Four months ago, the Reserve Bank of India ( RBI), had revised the GDP projection downward from 7.8 per cent to 7.2 per cent. But strangely, the GDP prediction has been kept at 7.2 per cent even though the benchmark repo rate has increased by 140 basis points in the shortest possible time, other macroeconomic fundamentals have gotten worse, and the US has technically slipped into a recession.
The GDP recovered to 8.7 percent in 2021–2022, following a sharp decline of 7.3 percent during the first Covid years of 2020–21. So, what makes RBI so optimistic about growth?
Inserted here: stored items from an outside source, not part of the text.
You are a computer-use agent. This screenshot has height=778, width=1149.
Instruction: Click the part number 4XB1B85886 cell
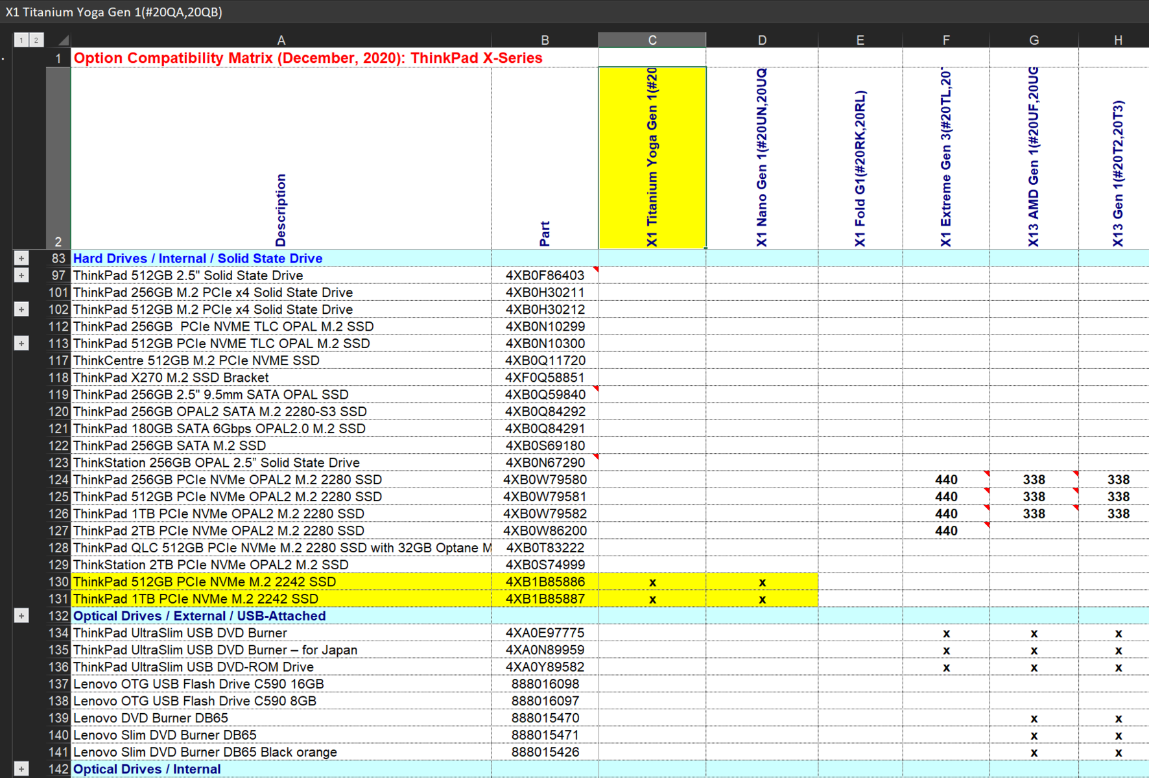click(545, 582)
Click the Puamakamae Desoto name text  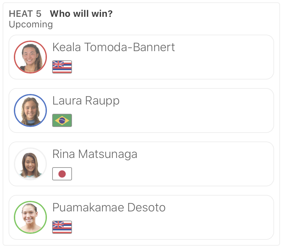109,207
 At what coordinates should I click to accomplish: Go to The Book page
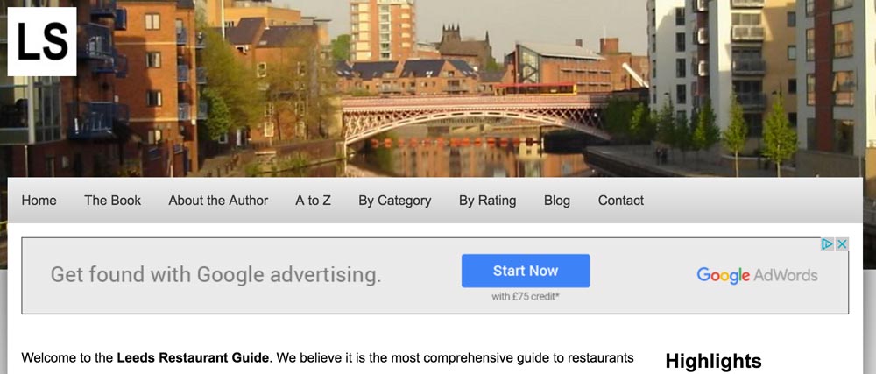point(112,201)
"High frequency indicators of activity in the industrial and services sectors are holding up. Urban demand is strengthening while rural demand is gradually catching up," states RBI. But the higher cost of capital for industry and the impending global slowdown will impact the revival of private capex cycle.
The RBI also adds that the merchandise exports recorded a growth of 24.5 per cent during April-June 2022, with some moderation in July. "Non-oil and non-gold imports were robust, indicating strengthening domestic demand," states RBI. Here again the imports are on the rise with many agencies predicting a current account deficit of 3 per cent of GDP. Higher current account deficit (CAD), though, shows demand revival, but it also has consequences. The domestic currency value against the US dollar has already taken a beating.
In fact, many independent agencies have been making a downward revision in India’s GDP.
For instance, the Asian Development Bank (ADB) last month had cut the growth forecast from 7.5 per cent to 7.2 per cent in the current fiscal year. The agency listed inflationary pressure and higher interest rates as the reasons for the downward revision.
The inflation pressure is already impacting the disposable income of people. In the same month, the International Monetary Fund (IMF) reduced its GDP forecast from 8.2 percent to 7.4 percent.
Global investment banker Morgan Stanley also made a 40 basis point reduction in India’s GDP to 7.2 per cent in 2022-23.
Back home, one of the largest chambers of commerce FICCI has estimated a much lower number for GDP at 7 per cent.
Given the higher interest rate trajectory in the US and Europe because of historically high level of inflation, which is four times the targeted level, the domestic interest rates will further step up, thereby impacting the demand, savings and investments.